[Data provided Boundary: Start]

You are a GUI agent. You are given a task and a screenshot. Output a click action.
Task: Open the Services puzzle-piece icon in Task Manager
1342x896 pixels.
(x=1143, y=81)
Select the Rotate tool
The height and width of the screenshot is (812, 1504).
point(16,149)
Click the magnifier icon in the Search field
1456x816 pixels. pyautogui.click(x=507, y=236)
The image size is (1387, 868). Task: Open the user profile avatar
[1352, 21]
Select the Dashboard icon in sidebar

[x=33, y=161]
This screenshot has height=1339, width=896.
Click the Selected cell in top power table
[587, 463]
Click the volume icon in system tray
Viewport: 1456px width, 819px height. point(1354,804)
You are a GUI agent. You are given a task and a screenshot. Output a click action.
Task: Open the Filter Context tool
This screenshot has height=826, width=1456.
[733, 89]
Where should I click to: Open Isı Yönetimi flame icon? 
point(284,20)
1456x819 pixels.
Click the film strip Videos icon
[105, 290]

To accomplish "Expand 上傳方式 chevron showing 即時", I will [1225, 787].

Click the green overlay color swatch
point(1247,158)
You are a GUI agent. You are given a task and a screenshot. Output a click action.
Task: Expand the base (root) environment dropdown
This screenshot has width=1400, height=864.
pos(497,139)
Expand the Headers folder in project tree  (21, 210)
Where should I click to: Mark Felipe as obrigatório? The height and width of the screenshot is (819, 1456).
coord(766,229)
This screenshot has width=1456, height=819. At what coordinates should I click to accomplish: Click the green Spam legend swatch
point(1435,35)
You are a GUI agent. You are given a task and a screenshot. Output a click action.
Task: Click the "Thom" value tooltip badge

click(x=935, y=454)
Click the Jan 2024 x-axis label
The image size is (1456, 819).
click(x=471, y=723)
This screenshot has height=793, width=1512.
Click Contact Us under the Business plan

[Data provided Boundary: End]

**Try it**: Your output should be the lines from the one with "This screenshot has height=1339, width=896." through the end of the records above, copied exactly.

**Worked solution**:
This screenshot has height=1339, width=896.
Click the Selected cell in top power table
[587, 463]
Click the volume icon in system tray
Viewport: 1456px width, 819px height. point(1354,804)
You are a GUI agent. You are given a task and a screenshot. Output a click action.
Task: Open the Filter Context tool
This screenshot has height=826, width=1456.
[733, 89]
Where should I click to: Open Isı Yönetimi flame icon? 
point(284,20)
1456x819 pixels.
Click the film strip Videos icon
[105, 290]

To accomplish "Expand 上傳方式 chevron showing 即時", I will [1225, 787].

Click the green overlay color swatch
point(1247,158)
You are a GUI agent. You are given a task and a screenshot. Output a click action.
Task: Expand the base (root) environment dropdown
This screenshot has width=1400, height=864.
pos(497,139)
Expand the Headers folder in project tree  (21, 210)
Where should I click to: Mark Felipe as obrigatório? The height and width of the screenshot is (819, 1456).
coord(766,229)
This screenshot has width=1456, height=819. At what coordinates should I click to accomplish: Click the green Spam legend swatch
point(1435,35)
You are a GUI agent. You are given a task and a screenshot. Output a click action.
Task: Click the "Thom" value tooltip badge

click(x=935, y=454)
Click the Jan 2024 x-axis label
The image size is (1456, 819).
click(x=471, y=723)
This screenshot has height=793, width=1512.
Click Contact Us under the Business plan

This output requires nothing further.